For business owners, this case is a reminder that workplace litigation often operates under a different costs framework from ordinary contract, debt or shareholder disputes. In many commercial cases, parties expect that the loser will usually pay at least part of the winner’s costs. Fair Work Act proceedings are different. Section 570 narrows the circumstances in which costs can be awarded, and courts apply that power cautiously.
That means a business can successfully defend a Fair Work claim and still be left to absorb its own legal costs. The same is true in reverse. A business bringing or defending a workplace claim should budget on the basis that costs recovery may be limited unless there is a clear statutory basis for it.

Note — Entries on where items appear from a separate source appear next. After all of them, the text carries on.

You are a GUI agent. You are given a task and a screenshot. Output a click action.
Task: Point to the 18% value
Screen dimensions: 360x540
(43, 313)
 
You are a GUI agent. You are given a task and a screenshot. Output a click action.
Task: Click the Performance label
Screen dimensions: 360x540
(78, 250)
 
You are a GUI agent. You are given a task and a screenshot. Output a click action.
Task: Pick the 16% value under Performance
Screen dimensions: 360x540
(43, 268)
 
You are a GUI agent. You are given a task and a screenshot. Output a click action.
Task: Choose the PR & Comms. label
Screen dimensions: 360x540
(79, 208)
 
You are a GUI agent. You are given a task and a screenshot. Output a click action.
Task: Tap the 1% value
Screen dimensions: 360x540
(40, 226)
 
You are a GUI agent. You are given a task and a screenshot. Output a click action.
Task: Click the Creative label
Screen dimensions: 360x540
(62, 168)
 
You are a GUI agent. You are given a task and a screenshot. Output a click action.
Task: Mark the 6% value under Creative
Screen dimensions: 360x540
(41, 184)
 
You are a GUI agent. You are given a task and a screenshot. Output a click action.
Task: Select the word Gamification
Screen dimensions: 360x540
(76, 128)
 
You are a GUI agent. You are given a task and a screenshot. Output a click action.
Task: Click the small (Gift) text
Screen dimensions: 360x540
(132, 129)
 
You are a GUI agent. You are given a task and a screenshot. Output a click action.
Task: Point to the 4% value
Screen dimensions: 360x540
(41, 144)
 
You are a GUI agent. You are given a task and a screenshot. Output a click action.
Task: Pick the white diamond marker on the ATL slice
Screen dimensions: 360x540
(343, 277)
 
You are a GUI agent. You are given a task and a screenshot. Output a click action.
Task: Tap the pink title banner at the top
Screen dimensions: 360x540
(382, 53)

This decision also shows how settlement strategy affects later costs arguments. If you want to rely on a settlement offer as evidence that the other side acted unreasonably, the offer should be made early enough to be properly assessed. It should clearly identify the legal and factual weaknesses you say make the case untenable. It should also make the intended costs consequences plain. A letter sent just before trial may still be useful, but it may have less force if the other side has only a short time to evaluate it and the issues remain genuinely arguable.
Businesses should also be careful not to confuse a weak case with an unreasonable one. The Court accepted that the Ombudsman’s arguments ultimately failed, but still held that it was not unreasonable to run them. That distinction matters when deciding whether to spend time and money on a costs application after winning the main case.
The underlying liability issues in this matter also show how complex industrial disputes can become. The Ombudsman had advanced multiple pathways to union liability, including direct liability for organising the picket, attribution through agency and statutory provisions, accessorial liability, and common law vicarious liability. Even where those arguments fail, they may still require detailed evidence and legal analysis. For employers operating in unionised environments, disputes involving industrial action, picketing or alleged intimidation can quickly move beyond simple factual questions and into difficult issues of attribution and responsibility.
In practice, businesses should get advice early, preserve documents and communications, and think carefully about both liability and costs strategy. A sensible settlement offer can still be valuable, but it should be part of a broader litigation plan rather than a last-minute attempt to create a later costs argument.